There are two primary Info readers: info, a stand-alone program designed just to read Info files (see What is Info?) and the info package in GNU Emacs, a general-purpose editor.

Texinfo manual: chapter Overview, section Adding Output Formats:

From time to time, proposals are made to generate traditional Unix man pages from Texinfo source. However, because man pages have a strict conventional format, creating a good man page requires a completely different source from that needed for the typical Texinfo applications of writing a good user tutorial and/or a good reference manual. This makes generating man pages incompatible with the Texinfo design goal of not having to document the same information in different ways for different output formats. You might as well write the man page directly.

An info manual has a completely different structure than a man page, see What is GNU Info for?.

According to @Kyle Jones, see https://unix.stackexchange.com/a/77533

The original Texinfo processor and Info document browser were both written in Lisp and ran inside Emacs. The standalone Texinfo utilities came several years later.

Info standalone: chapter Stand-alone Info

Emacs Info and stand-alone Info have nearly identical user interfaces, although customization and other details are different (this manual explains the stand-alone Info reader).

Moreover, GNU Emacs may read a man page (man package, installed by default) and the Info system (makeinfo, info, ...) is based on the principle of creating a documentation system¹. Look at the built-in documentation system of GNU Emacs: M-x describe-function, type man and Enter.

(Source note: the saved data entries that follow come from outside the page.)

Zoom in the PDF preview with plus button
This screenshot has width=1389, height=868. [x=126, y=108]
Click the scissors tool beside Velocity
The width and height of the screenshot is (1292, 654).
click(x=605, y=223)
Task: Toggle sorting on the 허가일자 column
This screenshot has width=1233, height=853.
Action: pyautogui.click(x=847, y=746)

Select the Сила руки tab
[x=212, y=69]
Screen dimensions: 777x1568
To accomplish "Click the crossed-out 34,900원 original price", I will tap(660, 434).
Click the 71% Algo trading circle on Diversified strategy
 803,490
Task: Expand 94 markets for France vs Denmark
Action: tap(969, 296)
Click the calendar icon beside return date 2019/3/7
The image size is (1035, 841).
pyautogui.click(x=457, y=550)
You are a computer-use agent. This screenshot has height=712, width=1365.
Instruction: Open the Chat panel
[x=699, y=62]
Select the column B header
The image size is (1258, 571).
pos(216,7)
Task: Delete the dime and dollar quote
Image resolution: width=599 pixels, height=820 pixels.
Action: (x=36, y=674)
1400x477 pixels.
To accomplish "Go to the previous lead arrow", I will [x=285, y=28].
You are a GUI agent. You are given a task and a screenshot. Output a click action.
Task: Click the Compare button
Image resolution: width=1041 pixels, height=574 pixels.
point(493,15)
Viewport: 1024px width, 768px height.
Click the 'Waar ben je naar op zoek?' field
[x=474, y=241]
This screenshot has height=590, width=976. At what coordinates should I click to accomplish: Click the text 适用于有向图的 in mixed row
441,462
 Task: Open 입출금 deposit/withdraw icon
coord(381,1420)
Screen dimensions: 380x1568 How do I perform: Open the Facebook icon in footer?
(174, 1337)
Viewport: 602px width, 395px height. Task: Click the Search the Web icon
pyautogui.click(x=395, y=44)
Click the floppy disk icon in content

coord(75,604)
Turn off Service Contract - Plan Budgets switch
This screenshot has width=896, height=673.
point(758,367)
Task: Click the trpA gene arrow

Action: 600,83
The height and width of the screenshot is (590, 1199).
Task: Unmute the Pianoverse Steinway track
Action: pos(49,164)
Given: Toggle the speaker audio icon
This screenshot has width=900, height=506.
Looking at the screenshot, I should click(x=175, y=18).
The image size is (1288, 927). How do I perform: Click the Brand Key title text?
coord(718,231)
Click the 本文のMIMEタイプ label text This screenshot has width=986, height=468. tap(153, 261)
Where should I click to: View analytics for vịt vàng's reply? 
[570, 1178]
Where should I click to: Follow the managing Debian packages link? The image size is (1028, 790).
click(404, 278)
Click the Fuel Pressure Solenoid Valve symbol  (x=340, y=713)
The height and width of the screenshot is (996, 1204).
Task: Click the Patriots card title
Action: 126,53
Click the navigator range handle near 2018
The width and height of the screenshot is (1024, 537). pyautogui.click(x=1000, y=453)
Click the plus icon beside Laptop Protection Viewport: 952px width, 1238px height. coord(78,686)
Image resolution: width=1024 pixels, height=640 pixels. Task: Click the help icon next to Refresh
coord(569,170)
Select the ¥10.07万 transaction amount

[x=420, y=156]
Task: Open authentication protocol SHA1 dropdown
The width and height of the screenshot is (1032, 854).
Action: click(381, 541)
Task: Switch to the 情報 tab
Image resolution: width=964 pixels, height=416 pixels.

man is an interactive autoloaded Lisp function in man.el.

(man MAN-ARGS)

Get a Un#x manual and put it in a buffer. This command is the top-level command in the man package. It runs a Un#x command to retrieve and clean a manpage in the background and places the result in a Man-mode browsing buffer. [...]

For a manpage from a particular section, use either of the following. "cat(1)" is how cross-references appear and is passed to man as "1 cat".

    cat(1)
    1 cat

To see manpages from all sections related to a subject, use an "all pages" option (which might be "-a" if it's not the default), then step through with Man-next-manpage (M-n) etc. Add to Man-switches to make this option permanent. [...]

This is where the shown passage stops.